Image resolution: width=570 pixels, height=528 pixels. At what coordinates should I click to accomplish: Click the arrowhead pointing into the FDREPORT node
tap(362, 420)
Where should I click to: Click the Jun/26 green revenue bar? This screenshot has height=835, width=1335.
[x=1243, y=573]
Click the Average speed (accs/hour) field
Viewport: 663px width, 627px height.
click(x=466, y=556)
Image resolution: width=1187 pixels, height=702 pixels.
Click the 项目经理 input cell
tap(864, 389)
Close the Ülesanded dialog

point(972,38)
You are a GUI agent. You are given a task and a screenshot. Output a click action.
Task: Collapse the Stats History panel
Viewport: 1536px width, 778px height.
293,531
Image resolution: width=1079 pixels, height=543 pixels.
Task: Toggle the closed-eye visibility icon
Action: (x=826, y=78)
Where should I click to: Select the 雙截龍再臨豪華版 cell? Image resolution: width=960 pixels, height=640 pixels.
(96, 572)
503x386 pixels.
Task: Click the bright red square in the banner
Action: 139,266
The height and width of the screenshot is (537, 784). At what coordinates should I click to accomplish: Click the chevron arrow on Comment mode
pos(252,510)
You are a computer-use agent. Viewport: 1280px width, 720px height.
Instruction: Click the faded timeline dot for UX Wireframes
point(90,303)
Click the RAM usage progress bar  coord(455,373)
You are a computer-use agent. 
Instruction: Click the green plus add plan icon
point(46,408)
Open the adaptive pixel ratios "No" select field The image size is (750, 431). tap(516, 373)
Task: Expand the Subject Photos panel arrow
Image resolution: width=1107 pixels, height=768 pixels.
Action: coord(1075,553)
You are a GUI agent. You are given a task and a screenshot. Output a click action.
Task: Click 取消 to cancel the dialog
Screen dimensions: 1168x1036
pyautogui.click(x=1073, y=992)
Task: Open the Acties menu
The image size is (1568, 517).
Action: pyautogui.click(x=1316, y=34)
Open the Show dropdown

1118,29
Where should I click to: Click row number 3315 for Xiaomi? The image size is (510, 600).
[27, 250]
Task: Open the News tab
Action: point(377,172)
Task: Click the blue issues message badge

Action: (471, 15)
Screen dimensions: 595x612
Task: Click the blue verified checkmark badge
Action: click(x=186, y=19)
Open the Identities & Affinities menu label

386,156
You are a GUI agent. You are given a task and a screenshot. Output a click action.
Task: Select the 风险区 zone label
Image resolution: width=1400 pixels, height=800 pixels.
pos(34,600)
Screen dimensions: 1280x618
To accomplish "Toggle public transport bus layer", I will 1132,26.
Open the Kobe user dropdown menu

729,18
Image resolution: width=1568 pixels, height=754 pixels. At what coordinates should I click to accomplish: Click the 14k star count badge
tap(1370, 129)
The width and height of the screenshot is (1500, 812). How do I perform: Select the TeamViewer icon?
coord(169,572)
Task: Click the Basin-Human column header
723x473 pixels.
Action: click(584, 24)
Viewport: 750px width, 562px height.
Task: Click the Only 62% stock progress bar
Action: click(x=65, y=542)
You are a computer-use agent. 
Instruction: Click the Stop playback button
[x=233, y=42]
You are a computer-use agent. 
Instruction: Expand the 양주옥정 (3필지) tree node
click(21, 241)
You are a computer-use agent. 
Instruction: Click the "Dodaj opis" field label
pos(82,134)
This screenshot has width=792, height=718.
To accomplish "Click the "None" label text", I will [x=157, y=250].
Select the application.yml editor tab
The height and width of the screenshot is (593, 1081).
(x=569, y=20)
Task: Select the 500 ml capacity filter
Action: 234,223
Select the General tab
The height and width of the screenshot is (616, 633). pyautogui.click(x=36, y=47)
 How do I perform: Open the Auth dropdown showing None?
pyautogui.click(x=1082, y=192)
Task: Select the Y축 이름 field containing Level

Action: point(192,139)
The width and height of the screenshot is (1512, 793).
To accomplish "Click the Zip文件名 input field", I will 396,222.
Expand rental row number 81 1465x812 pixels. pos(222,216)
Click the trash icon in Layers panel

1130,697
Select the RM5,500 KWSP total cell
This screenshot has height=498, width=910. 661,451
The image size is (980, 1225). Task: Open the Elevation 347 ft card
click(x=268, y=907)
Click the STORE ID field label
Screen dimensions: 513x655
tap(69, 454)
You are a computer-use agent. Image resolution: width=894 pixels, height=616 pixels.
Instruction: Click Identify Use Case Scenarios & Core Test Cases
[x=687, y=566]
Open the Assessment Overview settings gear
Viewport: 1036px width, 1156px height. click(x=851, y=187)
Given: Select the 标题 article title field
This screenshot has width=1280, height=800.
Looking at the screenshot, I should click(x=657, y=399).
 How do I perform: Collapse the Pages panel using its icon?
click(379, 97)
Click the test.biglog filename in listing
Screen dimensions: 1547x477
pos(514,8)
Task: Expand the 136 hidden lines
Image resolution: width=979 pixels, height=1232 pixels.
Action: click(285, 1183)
========================================
Problem: The lines above, starting at the one with "Open the Kobe user dropdown menu" and ending at the one with "The width and height of the screenshot is (1512, 793).", are the only ones to return, exactly as written.

Expected output:
Open the Kobe user dropdown menu

729,18
Image resolution: width=1568 pixels, height=754 pixels. At what coordinates should I click to accomplish: Click the 14k star count badge
tap(1370, 129)
The width and height of the screenshot is (1500, 812). How do I perform: Select the TeamViewer icon?
coord(169,572)
Task: Click the Basin-Human column header
723x473 pixels.
Action: click(584, 24)
Viewport: 750px width, 562px height.
Task: Click the Only 62% stock progress bar
Action: click(x=65, y=542)
You are a computer-use agent. 
Instruction: Click the Stop playback button
[x=233, y=42]
You are a computer-use agent. 
Instruction: Expand the 양주옥정 (3필지) tree node
click(21, 241)
You are a computer-use agent. 
Instruction: Click the "Dodaj opis" field label
pos(82,134)
This screenshot has width=792, height=718.
To accomplish "Click the "None" label text", I will [x=157, y=250].
Select the application.yml editor tab
The height and width of the screenshot is (593, 1081).
(x=569, y=20)
Task: Select the 500 ml capacity filter
Action: 234,223
Select the General tab
The height and width of the screenshot is (616, 633). pyautogui.click(x=36, y=47)
 How do I perform: Open the Auth dropdown showing None?
pyautogui.click(x=1082, y=192)
Task: Select the Y축 이름 field containing Level

Action: point(192,139)
The width and height of the screenshot is (1512, 793).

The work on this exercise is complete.